Analysts and investors, who had eagerly awaited those comments, have pushed Wal-Mart to rein in U.S. expansion plans as sales growth at its existing stores, known as comparable store sales, has slowed and it has saturated several markets.
"Given the underperformance of Wal-Mart's U.S. store base, this strategy should help improve performance through less cannibalization, more capital for reinvestment in existing stores, and increased selectivity in new store openings," wrote Wachovia analyst Peter Benedict. He raised his rating on Wal-Mart stock to "outperform" and its valuation range to $56 to $60 a share from $53 to $54 a share.

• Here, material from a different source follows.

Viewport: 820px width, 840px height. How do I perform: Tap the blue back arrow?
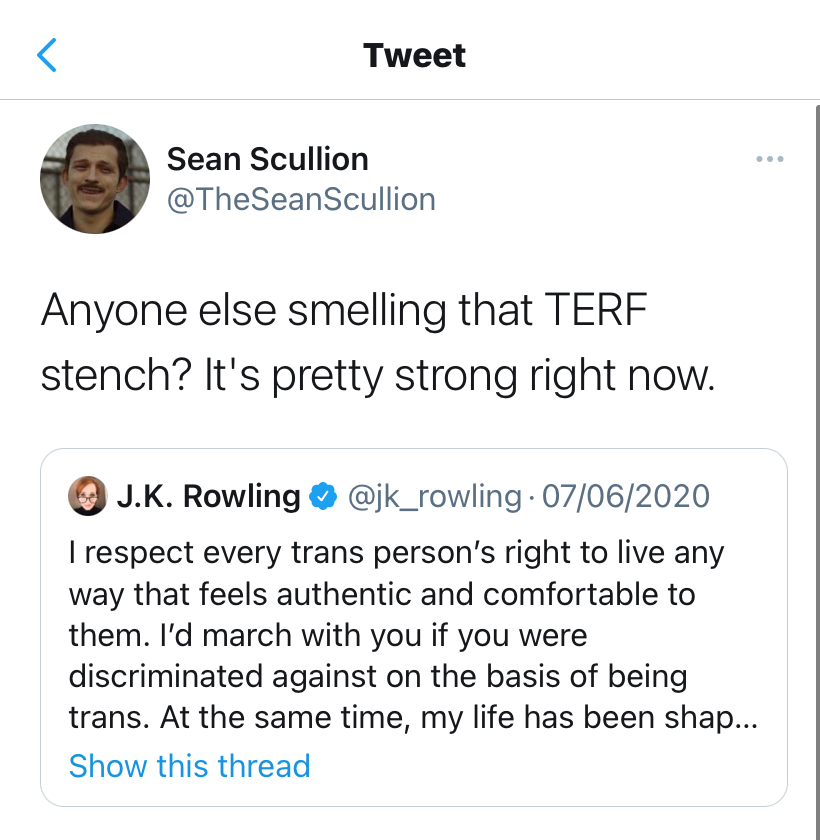(x=47, y=55)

JP Morgan analyst Charles Grom said that following Wal-Mart's capital reallocation announcement, "we think it's reached an inflection point that is too hard to ignore."
"All in, we see a lot of pent up demand to own the stock and Friday's move should serve as the catalyst for some triggers to now be pulled," Grom wrote. He raised his rating on its stock to "overweight."
Supermarket stocks rallied following Wal-Mart's announcement on Friday, and its own stock, which has fallen 23% since Lee Scott was named chief executive in 2000, rose more than 4%.
HSBC also raised its rating on Wal-Mart to "overweight" citing "value investor attraction."